Illuminated by Water: Fly Fishing and the Allure of the Natural World
Malachy Tallack. Pegasus, $27.95 (272p) ISBN 978-1-63936-165-6
Writer and singer Tallack (Sixty Degrees North) dives into his decades of fly-fishing in this incandescent work about the restorative power of nature. “For me, the desire to catch fish is the opposite of simple,” Tallack writes, “and at its root is not an eagerness to kill or to capture at all... [but] a quite different instinct: an intense, focused curiosity.” Employing that intense curiosity here, he blends his personal history with a cultural investigation of fly-fishing, and, more specifically, its ability to lure people in.

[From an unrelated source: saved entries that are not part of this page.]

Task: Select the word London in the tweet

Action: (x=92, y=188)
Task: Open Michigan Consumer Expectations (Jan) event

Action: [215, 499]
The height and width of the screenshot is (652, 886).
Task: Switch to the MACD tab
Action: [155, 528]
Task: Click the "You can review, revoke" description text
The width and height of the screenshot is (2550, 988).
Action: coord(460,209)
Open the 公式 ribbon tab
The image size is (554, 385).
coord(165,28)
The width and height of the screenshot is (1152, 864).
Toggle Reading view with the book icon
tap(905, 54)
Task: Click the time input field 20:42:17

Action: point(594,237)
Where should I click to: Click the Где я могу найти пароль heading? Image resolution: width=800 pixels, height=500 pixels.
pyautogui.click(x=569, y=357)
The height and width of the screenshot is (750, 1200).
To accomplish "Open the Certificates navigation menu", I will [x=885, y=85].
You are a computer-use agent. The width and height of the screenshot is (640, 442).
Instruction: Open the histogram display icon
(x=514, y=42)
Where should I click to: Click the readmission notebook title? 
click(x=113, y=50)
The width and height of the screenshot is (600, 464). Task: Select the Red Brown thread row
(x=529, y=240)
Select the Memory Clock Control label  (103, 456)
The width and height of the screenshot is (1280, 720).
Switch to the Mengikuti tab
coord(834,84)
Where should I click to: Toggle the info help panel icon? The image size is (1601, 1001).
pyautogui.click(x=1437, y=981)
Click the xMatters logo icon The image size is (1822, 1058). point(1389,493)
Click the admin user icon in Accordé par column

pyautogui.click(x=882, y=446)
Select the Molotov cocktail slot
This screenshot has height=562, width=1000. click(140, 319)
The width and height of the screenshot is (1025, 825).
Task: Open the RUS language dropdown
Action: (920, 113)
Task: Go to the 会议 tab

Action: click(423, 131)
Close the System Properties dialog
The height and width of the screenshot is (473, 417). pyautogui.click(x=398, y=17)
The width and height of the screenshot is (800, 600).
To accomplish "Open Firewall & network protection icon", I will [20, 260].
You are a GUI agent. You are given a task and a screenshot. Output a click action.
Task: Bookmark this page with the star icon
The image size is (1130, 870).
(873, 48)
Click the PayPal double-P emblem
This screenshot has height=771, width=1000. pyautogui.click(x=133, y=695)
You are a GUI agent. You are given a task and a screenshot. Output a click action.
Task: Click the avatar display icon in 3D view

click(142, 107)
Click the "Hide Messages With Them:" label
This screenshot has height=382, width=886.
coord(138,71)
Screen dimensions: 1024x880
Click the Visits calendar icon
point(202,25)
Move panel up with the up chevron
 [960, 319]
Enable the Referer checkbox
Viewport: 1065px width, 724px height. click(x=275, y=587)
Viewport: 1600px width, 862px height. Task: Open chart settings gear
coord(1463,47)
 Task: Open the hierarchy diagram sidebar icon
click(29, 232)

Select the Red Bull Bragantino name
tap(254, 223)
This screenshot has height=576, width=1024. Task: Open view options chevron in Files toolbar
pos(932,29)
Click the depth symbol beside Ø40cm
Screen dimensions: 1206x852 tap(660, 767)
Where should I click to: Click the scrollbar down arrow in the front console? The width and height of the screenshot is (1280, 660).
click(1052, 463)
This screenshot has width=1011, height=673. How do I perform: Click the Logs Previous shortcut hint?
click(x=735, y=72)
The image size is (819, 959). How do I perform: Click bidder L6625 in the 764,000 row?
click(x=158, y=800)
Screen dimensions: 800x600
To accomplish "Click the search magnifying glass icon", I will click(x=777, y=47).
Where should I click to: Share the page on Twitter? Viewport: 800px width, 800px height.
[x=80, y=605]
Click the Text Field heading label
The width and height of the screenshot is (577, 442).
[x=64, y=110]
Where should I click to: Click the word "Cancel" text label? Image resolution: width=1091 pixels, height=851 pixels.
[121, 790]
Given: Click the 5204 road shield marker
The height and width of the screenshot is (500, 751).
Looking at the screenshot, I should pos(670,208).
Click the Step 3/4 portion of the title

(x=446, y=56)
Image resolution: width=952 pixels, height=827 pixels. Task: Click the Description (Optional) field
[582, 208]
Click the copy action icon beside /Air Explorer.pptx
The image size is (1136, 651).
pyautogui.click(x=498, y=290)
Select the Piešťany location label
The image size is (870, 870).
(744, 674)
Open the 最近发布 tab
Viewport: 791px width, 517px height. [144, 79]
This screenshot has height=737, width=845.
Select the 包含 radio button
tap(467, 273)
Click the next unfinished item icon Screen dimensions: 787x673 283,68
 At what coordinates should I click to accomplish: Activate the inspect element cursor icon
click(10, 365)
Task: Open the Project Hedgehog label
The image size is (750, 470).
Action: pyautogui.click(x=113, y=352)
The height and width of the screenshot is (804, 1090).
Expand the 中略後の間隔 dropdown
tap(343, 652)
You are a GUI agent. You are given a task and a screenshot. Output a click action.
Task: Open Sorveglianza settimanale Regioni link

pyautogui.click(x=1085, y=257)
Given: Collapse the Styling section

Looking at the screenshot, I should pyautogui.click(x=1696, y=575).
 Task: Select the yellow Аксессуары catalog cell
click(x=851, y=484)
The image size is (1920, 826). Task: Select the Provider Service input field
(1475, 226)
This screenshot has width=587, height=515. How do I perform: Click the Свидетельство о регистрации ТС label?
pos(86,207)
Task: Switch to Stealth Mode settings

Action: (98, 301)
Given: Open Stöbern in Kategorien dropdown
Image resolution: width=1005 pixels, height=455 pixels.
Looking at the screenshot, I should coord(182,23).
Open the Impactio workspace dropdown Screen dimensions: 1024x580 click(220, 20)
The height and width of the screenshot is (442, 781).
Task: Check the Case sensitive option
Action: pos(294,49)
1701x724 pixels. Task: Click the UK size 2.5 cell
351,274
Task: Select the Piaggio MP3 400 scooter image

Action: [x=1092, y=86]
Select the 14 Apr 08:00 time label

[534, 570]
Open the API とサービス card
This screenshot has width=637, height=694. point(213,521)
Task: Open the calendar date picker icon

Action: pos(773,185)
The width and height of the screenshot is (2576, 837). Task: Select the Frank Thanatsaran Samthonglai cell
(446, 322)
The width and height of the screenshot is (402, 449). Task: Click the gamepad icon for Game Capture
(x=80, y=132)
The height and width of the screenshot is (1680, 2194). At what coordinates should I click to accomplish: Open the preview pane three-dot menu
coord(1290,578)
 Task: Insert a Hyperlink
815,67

As he wades from 1980s East Sussex, where his “fixation” with fishing began, to the trout-filled waters he fished until his thirties in Shetland, he offers philosophical musings on the “flow state” induced by angling—a “combination of repetitive, purposeful movement... and a focused, optimistic mindset” that’s been known to reduce depression—and reminisces in lyrical prose on his many voyages, including trips to the River Devon’s “rushing waterfalls and... wide, languorous stretches.” Later chapters evoke the ambient threat of climate change and industrial pollution, noting, among other things, how Britain’s once-fecund chalk streams are being “choked [of] life” due to massive amounts of untreated sewage discharged from local water companies. Never didactic or sentimental, his prose winds its way through inner and outer terrains, rendering sparkling meditations at every turn. This casts the life aquatic in a wondrous light. (July)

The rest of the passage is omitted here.